Pero no tuvo mucho tiempo para fijarse en ellos porque su visión quedó pronto oscurecida por la boca de un silenciador que lo apuntaba directamente entre los ojos.
Domingo, 4.14 h, Sag Harbor, Nueva York
Asustada e inmóvil, TC miraba fijamente a Will. EL sonido era demasiado regular para tratarse del crujido de una viga, de la música propia de una vieja casa. No cabía duda: eran pasos. Will cogió el atizador de la chimenea, se llevó un dedo a los labios para indicar a TC que guardara silencio y salió del estudio.
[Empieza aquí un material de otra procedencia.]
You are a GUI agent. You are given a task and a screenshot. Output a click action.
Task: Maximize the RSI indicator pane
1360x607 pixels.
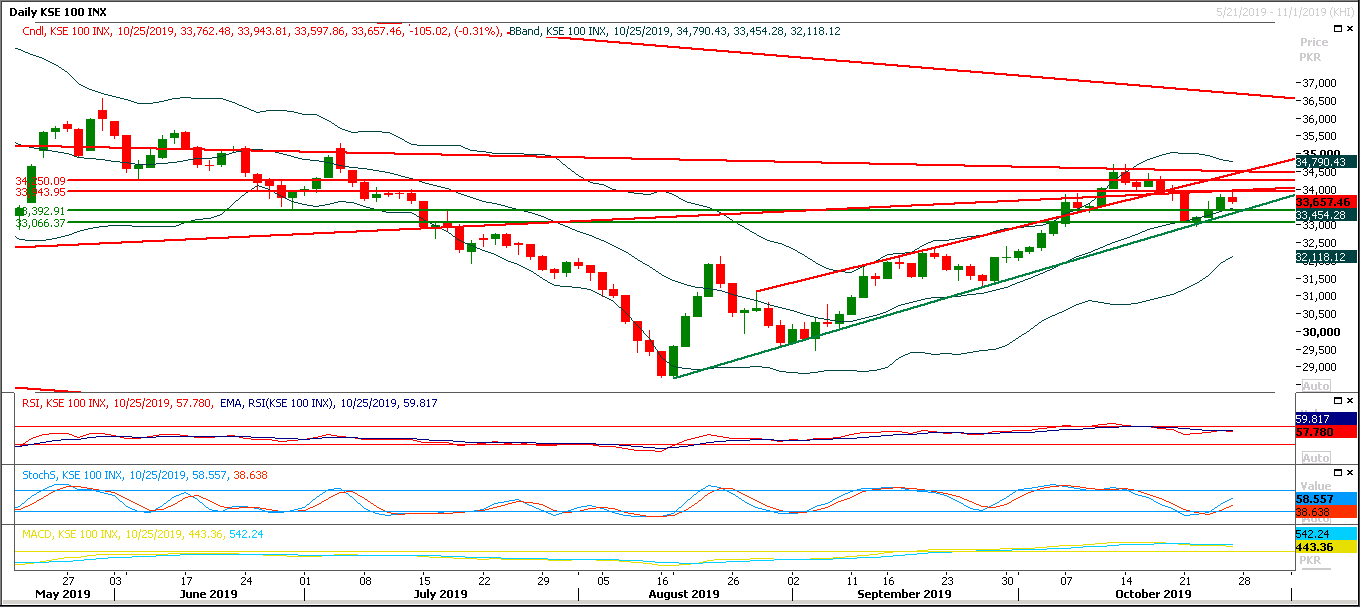1337,400
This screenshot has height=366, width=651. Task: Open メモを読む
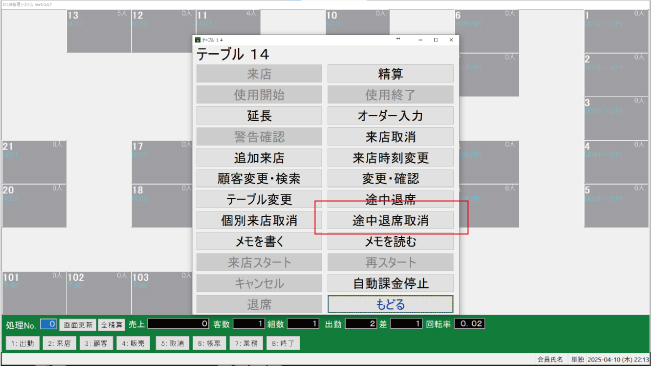click(x=390, y=242)
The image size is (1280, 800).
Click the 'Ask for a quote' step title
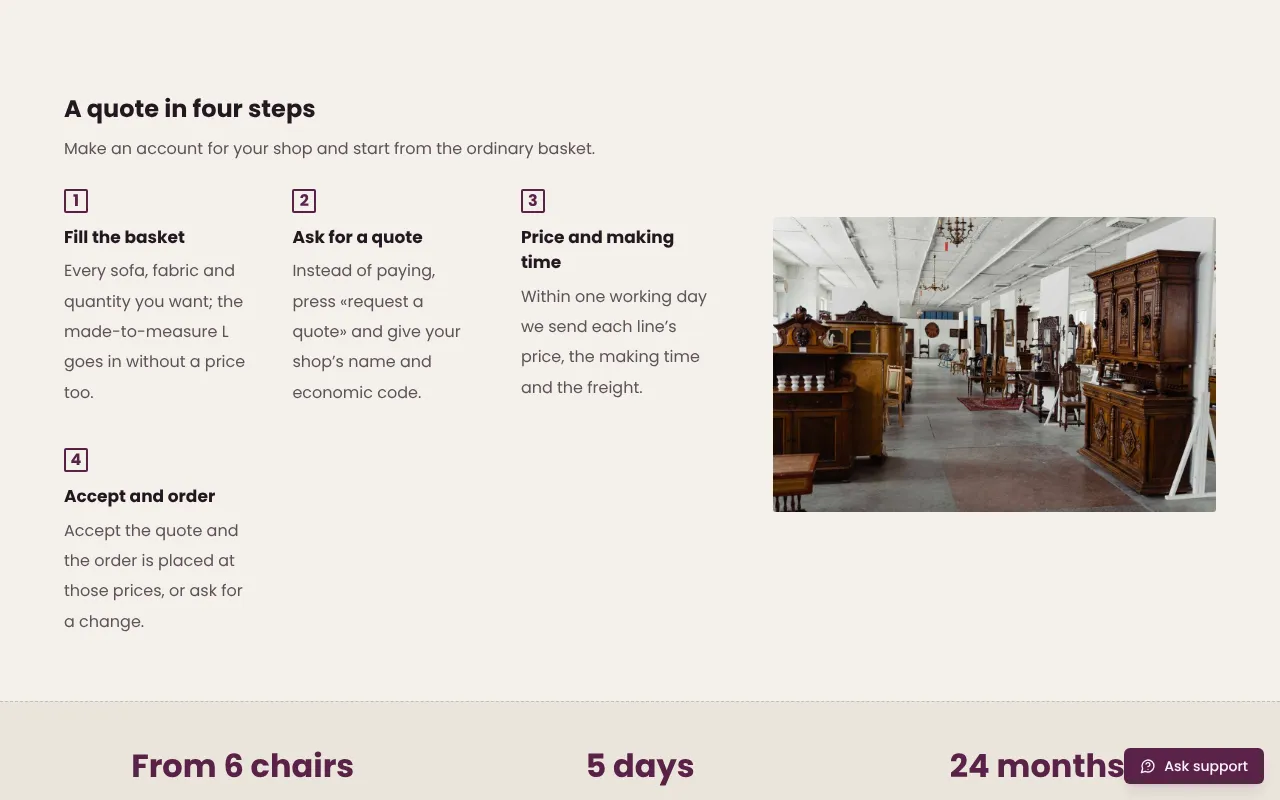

Avanzó de puntillas por el pasillo en dirección hacia la cocina. Parecía que el ruido provenía de allí. Al acercarse oyó un roce, como si el intruso estuviera hojeando papeles. Se acercó un poco más, hasta que pudo distinguir la sombra de un hombre alto. Will notó que su corazón latía alocadamente y que tenía la boca seca.
En un único movimiento, salió del rincón, levantó el atizador y…
– ¡Dios mío, Will! ¿Qué haces?
– ¡Papá!
– ¡Por favor! ¡Qué susto me has dado, hijo! Pensaba que había entrado alguien en la casa -exclamó Monroe padre, que, vestido con su pijama, se dejó caer en la silla más próxima con una mano en el pecho.
– Lo siento, papá, yo no…
– Un momento, Will. Dame un segundo para que recobre el aliento. Espera.
Cuando Will llamó a TC, la sorpresa de su padre fue completa.
– ¿Qué demonios está ocurriendo?
Will se explicó lo mejor que pudo y le relató los acontecimientos de las últimas horas: los mensajes de texto, los proverbios del capítulo 10, su visita a la redacción del diario, el tipo que los seguía, su huida por la estación de tren. El gran juez, convertido en ese momento en padre, escuchó atentamente mientras sostenía la taza de té que TC le había preparado.
– Debería haberte avisado de que estaba aquí -dijo al fin-. Llegué anoche. No había tenido noticias de ti, y me consumía de preocupación. Pensé que escuchar el rumor del mar y respirar un poco de aire puro me tranquilizaría. Beth es tu mujer, Will, pero también mi nuera. Es mi familia -añadió volviéndose hacia TC, cuyo rostro se había sonrojado.
– Lamento que lo hayamos despertado -dijo ella, intentando cambiar de asunto. Luego, bostezó profundamente-. La verdad es que no nos iría mal dormir un poco.
– Moción aprobada -repuso el juez Monroe-. Will, la habitación de invitados está lista.